WeChat Now Has 1 Billion Accounts, Whose Conversations Are Being Stored and Monitored in China

WeChat Now Has 1 Billion Accounts, Whose Conversations Are Being Stored and Monitored in China
WeChat, the most popular messaging app in China, now has one billion accounts worldwide despite widespread concerns about its privacy. (Matthew Robertson/Epoch Times)
3/6/2018
Updated:
3/7/2018

China’s dominant messaging app WeChat now has one billion accounts worldwide. The popularity of the platform, however, has not diminished concerns over how the app acts hand-in-glove with the Chinese regime, sharing private user data with it and helping to implement censorship.

Pony Ma, chief executive of WeChat’s parent company Tencent, said on March 5 that the platform had hit the landmark figure of one billion users during last month’s Lunar New Year festival. Ma gave the remark to reporters when he was attending the annual session of the National People’s Congress—the Chinese regime’s rubber-stamp parliament.

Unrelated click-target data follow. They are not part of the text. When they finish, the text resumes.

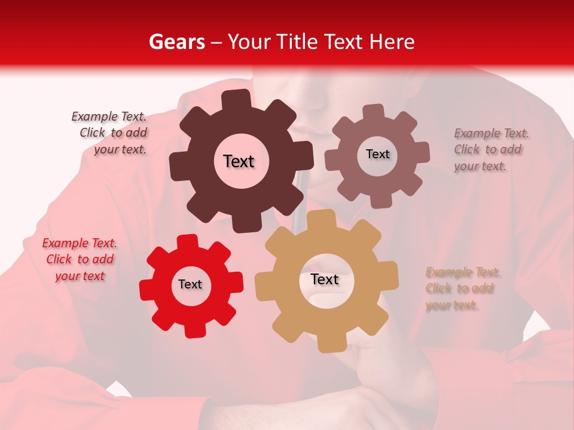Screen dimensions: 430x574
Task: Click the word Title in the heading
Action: click(x=296, y=42)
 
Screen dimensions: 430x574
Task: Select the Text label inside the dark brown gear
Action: click(x=239, y=161)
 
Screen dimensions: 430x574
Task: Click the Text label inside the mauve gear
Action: click(x=377, y=154)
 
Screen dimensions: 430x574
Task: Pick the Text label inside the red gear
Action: click(x=190, y=284)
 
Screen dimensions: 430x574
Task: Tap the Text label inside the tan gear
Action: click(x=325, y=279)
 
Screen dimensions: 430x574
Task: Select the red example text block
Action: click(x=79, y=260)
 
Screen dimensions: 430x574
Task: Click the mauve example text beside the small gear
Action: click(x=490, y=150)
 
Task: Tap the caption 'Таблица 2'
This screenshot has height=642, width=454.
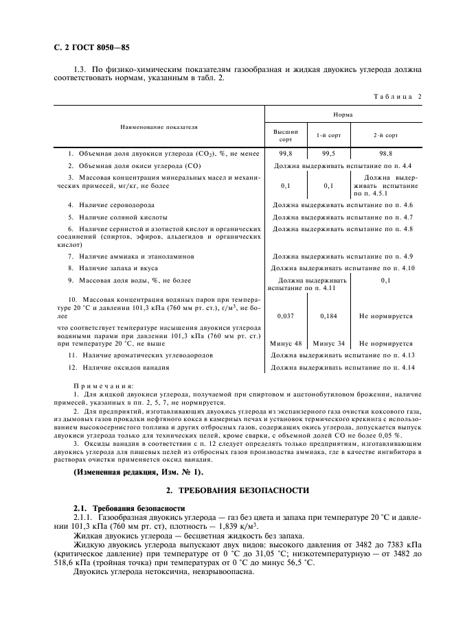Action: click(397, 96)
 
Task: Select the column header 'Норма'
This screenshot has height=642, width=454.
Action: click(343, 115)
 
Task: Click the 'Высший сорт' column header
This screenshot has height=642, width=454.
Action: click(286, 134)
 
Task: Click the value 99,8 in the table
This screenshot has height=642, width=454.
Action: click(286, 154)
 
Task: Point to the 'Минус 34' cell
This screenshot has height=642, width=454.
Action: click(328, 343)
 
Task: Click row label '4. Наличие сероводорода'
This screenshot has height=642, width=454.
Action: click(111, 204)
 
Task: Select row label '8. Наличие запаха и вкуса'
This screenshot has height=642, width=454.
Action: click(115, 268)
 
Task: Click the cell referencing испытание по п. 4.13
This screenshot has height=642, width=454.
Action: click(342, 355)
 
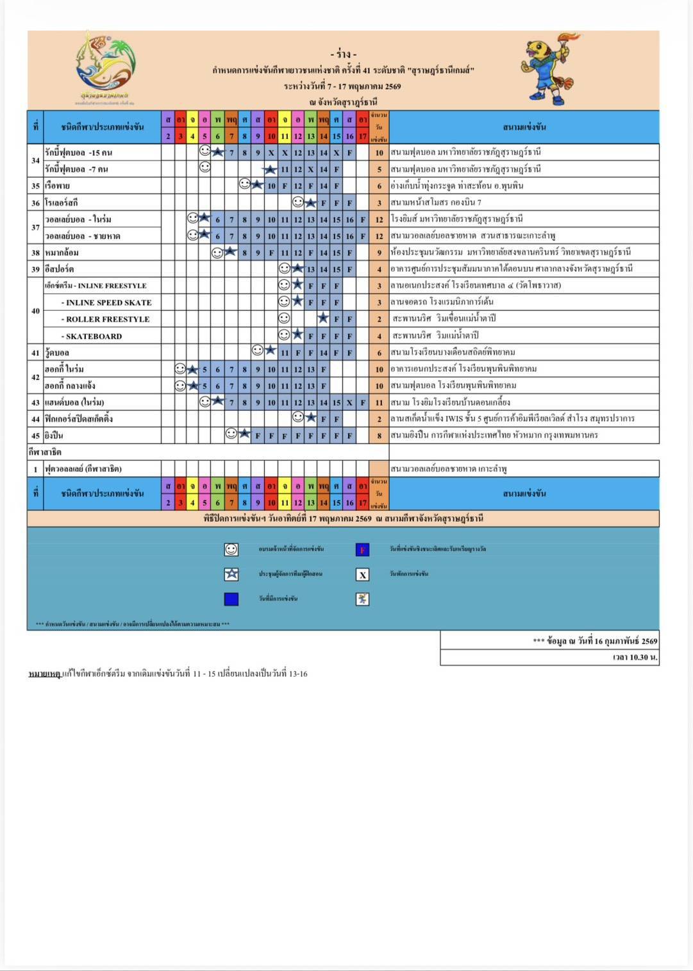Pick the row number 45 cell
coord(36,436)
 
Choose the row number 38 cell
coord(36,253)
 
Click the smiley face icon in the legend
coord(231,549)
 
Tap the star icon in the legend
coord(231,574)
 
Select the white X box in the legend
coord(363,574)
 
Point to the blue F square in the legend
coord(362,549)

WeChat later clarified that this means the total user accounts and not the number of individuals, which could be much less than the stunning figure of one billion. Market research firm eMarketer estimated last year that WeChat had 494.3 million individual users in China, according to a Financial Times report. WeChat had also reported last September that its user accounts grew by 15.8 percent annually.
WeChat growth outside of China reflects the large number of Chinese migrants, students, and travelers around the world. Inside China, WeChat has extensive working relationships with all levels of the Chinese state and has become an essential platform used in daily micro-transactions, taxi-hailing, news services, and food delivery, among other uses.

Tool of Censorship and Surveillance

The dominance of WeChat in China has been widely attributed to the company’s close collaboration with the Chinese regime in implementing self-censorship and surveillance mechanisms. WhatsApp and other global messaging apps that might have competed with WeChat have mostly been blocked or otherwise forced out of China’s massive market.
A 2016 survey done by Amnesty International that ranks the world’s most popular messaging apps in terms of privacy protection for users gave WeChat a score of 0 out of 100, meaning that users of WeChat receive little or no encryption protection for their communications, and the app is completely exposed to censorship and surveillance.

Unlike other messaging apps such as WhatsApp, WeChat does not provide end-to-end encryption between users. Instead, WeChat employs what is called “transport encryption” that encrypts messages only between the user and WeChat’s servers. In addition to the extra security vulnerability such a process introduces, it also means that WeChat servers in China would essentially keep a record of all messages.

While WeChat has consistently insisted that it “deletes the content of the message” once it is received by the intended user, The Epoch Times reported last September that WeChat had updated the wording of its privacy policy agreement, which implies that the company freely shares private user messages with the Chinese regime.

WeChat would “retain, preserve or disclose” users’ data to “comply with applicable laws or regulations,” the new user agreement says. Because the Chinese regime’s law enforcement agencies and security apparatus do not need a search warrant to seize a citizen’s property or private data, the regime would essentially have access to just about everything WeChat users send through the app.

https://twitter.com/YuanfenYang/status/962002259407089664

Yuan Yang, a reporter for the Financial Times stationed in Beijing, tweeted in February that a Chinese police officer inquired about her online activity during her visa renewal application. It was implied that the question could have been prompted by the authority’s routine snooping into her WeChat private messages—exactly the type of surveillance that WeChat consistently denied that it provided to the Chinese regime.
In 2017, Taiwanese activist Lee Ming-che was arrested when he arrived in mainland China and later convicted of “subversion” after a Chinese court found him “guilty” of sending pro-democracy messages to others through WeChat and other messaging platforms.

The sentencing of a Taiwanese citizen to jail based in part on dissenting messages made through WeChat raises the concern that citizens from other countries—such as the United States, could face the same fate when they travel to China.